BEGIN EXTRACTED TEXT

Also, as we view Toyota over time, we have to note that the Toyota miracle, and the Honda miracle, started small, at about zero, competing with a firmly entrenched US Auto industry. The approach used by Toyota was slow, patient, long-term focus combined with a focus on the needs of everyday people, poor people, people the workers could relate to, in a country demolished by World War II.

And, in context, we should realize that "product engineer" in Japan has the same cachet and social status as "aerospace engineer" or "rocket scientist" in the USA.

So, the context here is that the workers respected and cared about the customers, and the customers cared about and respected the workers.

Now, finally, we can look at "pull", not as a production scheduling technique with optimal mathematical qualities, but as a human caring mechanism that had the potential to shape, or drive the Toyota engine -- with money being second. The "work" had a role, in the minds of the workers, of connecting them to the customers, which was a desired state.

This is where the light of religion, we can speculate that two more effects come to play. One is illustrated by the motto of Boy's Town in the US:
He ain't heavy father, he's my brother!
The second is a story I've told before, probably made up but it touches a truth:
In the middle ages, a quality control specialist came to work on a production problem in a church being built. Some stonemasons were doing work that was not high quality and needed to be redone, and others were doing excellent work consistently. The specialist asked one of the poorer workers what he was doing, and the reply came "I'm building this wall." Then he asked one of the best workers what he was doing, and the reply came "I'm building a cathedral!"
What these stories suggest is that there is a driving force, and a shaping force, that dramatically alters the functioning of people - and it is related, surprise, to purpose and meaning of "the same" action. The quality and sustainability of a worker's efforts depends on what it is they believe they are doing, and what larger picture it fits into.

END EXTRACTED TEXT
BEGIN DATA PROVIDED

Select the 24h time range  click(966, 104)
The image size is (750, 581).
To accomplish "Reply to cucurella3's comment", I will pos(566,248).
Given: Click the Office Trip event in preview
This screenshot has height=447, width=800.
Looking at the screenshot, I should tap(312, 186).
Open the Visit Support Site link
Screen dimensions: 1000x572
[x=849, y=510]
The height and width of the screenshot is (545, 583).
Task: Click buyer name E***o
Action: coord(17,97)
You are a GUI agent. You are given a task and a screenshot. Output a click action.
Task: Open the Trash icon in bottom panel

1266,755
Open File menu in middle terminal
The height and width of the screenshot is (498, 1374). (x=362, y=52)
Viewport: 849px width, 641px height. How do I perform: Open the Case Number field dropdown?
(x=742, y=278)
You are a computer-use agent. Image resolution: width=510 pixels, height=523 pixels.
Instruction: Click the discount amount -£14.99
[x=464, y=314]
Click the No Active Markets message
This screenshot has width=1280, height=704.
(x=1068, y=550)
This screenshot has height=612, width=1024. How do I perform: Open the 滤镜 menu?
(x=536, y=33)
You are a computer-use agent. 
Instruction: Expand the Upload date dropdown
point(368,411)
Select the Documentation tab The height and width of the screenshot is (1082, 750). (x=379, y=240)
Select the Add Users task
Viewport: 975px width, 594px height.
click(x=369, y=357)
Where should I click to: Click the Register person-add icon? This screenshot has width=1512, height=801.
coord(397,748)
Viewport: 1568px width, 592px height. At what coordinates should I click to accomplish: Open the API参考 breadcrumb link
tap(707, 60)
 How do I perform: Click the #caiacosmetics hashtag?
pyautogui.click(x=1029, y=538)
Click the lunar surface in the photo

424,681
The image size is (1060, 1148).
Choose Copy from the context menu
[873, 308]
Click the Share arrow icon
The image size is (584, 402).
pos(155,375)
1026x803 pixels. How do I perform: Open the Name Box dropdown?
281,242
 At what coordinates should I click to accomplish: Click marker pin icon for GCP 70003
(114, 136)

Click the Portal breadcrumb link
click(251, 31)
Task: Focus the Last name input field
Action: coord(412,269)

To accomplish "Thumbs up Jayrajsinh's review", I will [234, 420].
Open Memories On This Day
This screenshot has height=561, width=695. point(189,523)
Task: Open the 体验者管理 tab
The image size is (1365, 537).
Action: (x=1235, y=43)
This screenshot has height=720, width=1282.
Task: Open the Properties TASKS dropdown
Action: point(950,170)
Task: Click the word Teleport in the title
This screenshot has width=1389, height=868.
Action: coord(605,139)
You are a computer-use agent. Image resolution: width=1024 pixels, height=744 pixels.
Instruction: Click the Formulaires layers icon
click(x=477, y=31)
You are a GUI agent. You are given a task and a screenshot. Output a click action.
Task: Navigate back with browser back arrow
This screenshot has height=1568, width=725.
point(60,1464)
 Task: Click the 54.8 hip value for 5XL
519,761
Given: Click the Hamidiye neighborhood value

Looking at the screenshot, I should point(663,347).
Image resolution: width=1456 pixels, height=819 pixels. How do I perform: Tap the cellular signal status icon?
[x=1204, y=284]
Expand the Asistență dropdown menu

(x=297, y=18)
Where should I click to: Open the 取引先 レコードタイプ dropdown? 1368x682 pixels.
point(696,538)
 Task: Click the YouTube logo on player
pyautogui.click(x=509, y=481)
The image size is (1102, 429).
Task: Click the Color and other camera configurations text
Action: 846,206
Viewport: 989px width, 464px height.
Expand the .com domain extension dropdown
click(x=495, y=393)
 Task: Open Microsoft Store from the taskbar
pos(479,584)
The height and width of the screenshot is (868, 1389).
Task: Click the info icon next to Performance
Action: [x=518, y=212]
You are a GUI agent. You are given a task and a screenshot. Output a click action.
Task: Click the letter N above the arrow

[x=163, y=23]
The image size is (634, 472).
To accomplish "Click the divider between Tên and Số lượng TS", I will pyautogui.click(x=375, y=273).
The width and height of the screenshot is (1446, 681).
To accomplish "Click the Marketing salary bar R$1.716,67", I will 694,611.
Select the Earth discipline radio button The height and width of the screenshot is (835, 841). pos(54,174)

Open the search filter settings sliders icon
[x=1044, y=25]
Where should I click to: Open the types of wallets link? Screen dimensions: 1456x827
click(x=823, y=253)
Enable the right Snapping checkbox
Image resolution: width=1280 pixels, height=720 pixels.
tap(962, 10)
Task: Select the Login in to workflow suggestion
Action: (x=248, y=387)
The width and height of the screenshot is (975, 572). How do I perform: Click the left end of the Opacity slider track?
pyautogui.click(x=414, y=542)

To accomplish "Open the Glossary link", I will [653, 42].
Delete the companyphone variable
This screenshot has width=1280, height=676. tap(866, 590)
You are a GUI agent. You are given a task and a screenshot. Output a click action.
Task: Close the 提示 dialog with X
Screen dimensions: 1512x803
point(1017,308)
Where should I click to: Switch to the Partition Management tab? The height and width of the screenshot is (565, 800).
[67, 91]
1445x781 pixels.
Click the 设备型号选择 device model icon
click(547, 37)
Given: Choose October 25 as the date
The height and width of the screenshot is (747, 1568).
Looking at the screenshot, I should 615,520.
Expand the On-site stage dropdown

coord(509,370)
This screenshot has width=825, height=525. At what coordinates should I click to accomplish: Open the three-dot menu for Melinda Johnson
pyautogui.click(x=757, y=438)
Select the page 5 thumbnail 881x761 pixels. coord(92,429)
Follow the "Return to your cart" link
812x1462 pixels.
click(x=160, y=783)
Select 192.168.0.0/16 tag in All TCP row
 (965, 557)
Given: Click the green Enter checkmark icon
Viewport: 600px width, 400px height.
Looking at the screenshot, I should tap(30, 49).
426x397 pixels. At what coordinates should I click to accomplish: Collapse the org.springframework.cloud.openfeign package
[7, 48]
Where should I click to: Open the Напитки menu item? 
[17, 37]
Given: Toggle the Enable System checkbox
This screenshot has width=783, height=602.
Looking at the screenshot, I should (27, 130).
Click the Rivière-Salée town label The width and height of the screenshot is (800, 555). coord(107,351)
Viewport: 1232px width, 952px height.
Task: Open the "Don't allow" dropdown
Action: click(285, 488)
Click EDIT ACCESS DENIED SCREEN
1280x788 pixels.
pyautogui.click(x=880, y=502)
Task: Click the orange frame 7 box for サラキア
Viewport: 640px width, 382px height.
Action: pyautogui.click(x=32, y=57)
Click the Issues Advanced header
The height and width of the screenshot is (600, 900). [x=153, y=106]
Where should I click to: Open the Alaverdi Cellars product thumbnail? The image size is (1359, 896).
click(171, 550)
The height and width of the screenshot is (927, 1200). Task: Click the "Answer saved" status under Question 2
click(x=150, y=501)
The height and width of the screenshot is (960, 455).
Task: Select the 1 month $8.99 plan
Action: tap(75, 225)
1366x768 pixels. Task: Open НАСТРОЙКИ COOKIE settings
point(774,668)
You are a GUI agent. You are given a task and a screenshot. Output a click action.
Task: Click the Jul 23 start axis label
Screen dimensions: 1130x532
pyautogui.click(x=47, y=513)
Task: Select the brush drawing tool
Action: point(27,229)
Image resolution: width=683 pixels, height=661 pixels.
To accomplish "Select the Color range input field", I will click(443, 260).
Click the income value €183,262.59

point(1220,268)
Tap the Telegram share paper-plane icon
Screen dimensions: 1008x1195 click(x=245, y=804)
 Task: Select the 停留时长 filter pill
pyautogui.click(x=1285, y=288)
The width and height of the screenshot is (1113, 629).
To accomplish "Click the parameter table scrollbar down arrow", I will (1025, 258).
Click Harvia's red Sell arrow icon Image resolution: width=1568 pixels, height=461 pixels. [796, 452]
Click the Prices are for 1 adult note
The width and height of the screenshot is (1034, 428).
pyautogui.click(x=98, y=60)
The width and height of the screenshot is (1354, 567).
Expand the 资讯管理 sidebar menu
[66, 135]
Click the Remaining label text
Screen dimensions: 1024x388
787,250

END DATA PROVIDED

**THINGS TO DO**
(1) Answer from the text on Toyota:
(a) In Japan, what status does "product engineer" have, according to the text?
(b) Whose motto is "He ain't heavy father, he's my brother!"?
(c) In the stonemason story, how did one of the best workers describe what he was doing?
(2) Pick up the text on Toyota after its final sentence and continue it in the same voice.

**TASK ANSWERS**
(1)
(a) It has the same cachet and social status as "aerospace engineer" or "rocket scientist" in the USA.
(b) The motto belongs to Boy's Town in the US.
(c) He replied, "I'm building a cathedral!"

(2)
If this effect has a significant effect, it probably means that "the customer" isn't actually viewed as "a customer" by the worker, but is viewed instead as "a person." "If I do my job well, and everyone does their jobs well, then old Mr. Lee will be able to afford a car and visit his children and his ancestor's graveside!"

This kind of bouyancy can make heavy objects lighter, and "impossible tasks" suddenly possible. I'll relate this later to much research on the impact of such "psychology" on worker output, innovation, creativity, willingness to change or share, etc. It is more like lifting "heavy" objects in the water than in the air -- they have the same mass but much less weight. Being filled with this kind of "spirit" really does make a difference in hard-nose measured output.

Interesting. And kind of what religion has been urging us to do for centuries.

This view, or focus, or framework shifts what aspects of the "lean" technique are most important, and which aspects are just artifacts. It changes how the process looks and how it should be managed.

So, it should be evaluated to see if it holds up to a formal study.

I recall also one last item of interest. When the head of Toyota was first approached by Americans who wanted to learn about their production techniques, there was great concern by some that Toyota would lose its edge. He thought about this and finally said, basically "Let them come. The Americans will never be able to do this. They don't have the necessary spirit in dealing with each other."

We recall that W. Edwards Deming of Quality Control also had no luck getting his message heard by Americans, and finally went, by invitation, to Japan and gave all of Japan a 20 year lead on the US on such techniques. They weren't "secret" but they were "not hearable" by American management.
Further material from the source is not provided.